上有政策,下有對策,這是我們對禁令成空的各式橋段傳統而精辟的總結。在當今社會,我們唯獨不缺的就是各領域各式的制度和規定,一眼望去,我們的行為貌似有太多的約束和限制,不準這樣,嚴禁那樣,否則將怎樣,等等,不一而足。可事實上,有許多制度,不是擺設就是空文,對于那些權貴或者和權貴利益息息相關的群體,制度甚至淪為了橡皮泥,想怎么捏就怎么捏。
不難想見,“別墅之殤”源于制度之殤。當那些制度和禁令因為執行力和剛性的匱乏,都不約而同變成了墻上的風景畫,在一些人眼里,自然是視若無物了。秦嶺“別墅之殤”,相關部門的默許甚至漠視是一些別墅項目得以大行其道的重要原因,這還不夠說明問題嗎?制度之殤,不是無緣無故的,在制度被閑置之時,其“反作用力”之大之黑,更是不難揣摩和料想的齷齪和骯臟!
事實上,近些年發生的諸多“某某之殤”,何嘗不是源于制度之殤。
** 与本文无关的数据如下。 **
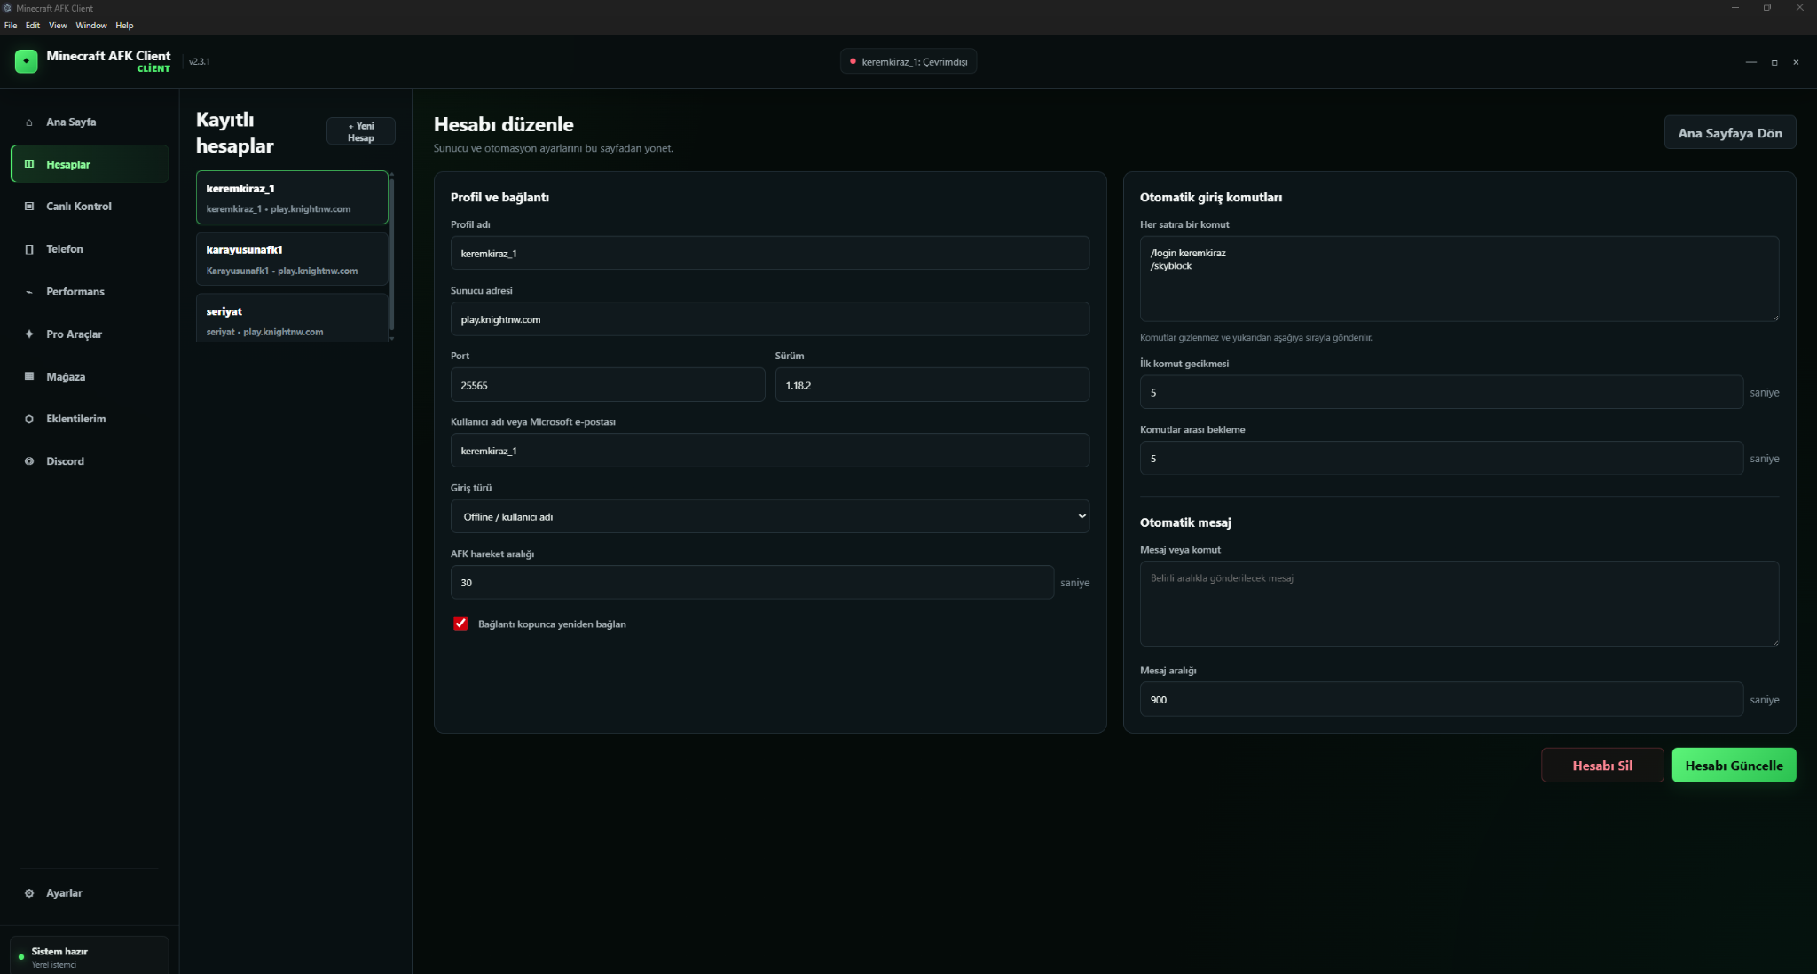The image size is (1817, 974).
Task: Click the Hesabı Sil button
Action: (1602, 766)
礦難頻發,激情討薪,“吃空餉”,“蘿卜招聘”,食品安全問題憂慮……各類社會之觴一次次刺痛人們的神經,民眾已經從原初的悲憤,到了如今的逐漸麻木。而這些背后,無一不是法治不彰,制度疏漏的結果。當法律和制度都在裸奔的時候,我們又怎能期待一個安定有序、公平正義社會的降臨呢?
毋庸置疑,制度的生命在于落實。因此,對于制度之殤,破解之方,只有加大制度的執行力和懲戒力,除此之外,別無他法。但問題恰恰在于,執行力和懲戒力如何才能威猛起來,如果制度的執行者和被約束者同穿連襠褲甚至是“眉目傳情”,那么,制度只能是可憐巴巴地袖手旁觀了。所以,對于制度之殤,一定要有相關的責任人為此付出沉重的代價,成為其“人生之殤”。否則,“某某之殤”的各式橋段,無疑會在各地不斷“粉墨登場”。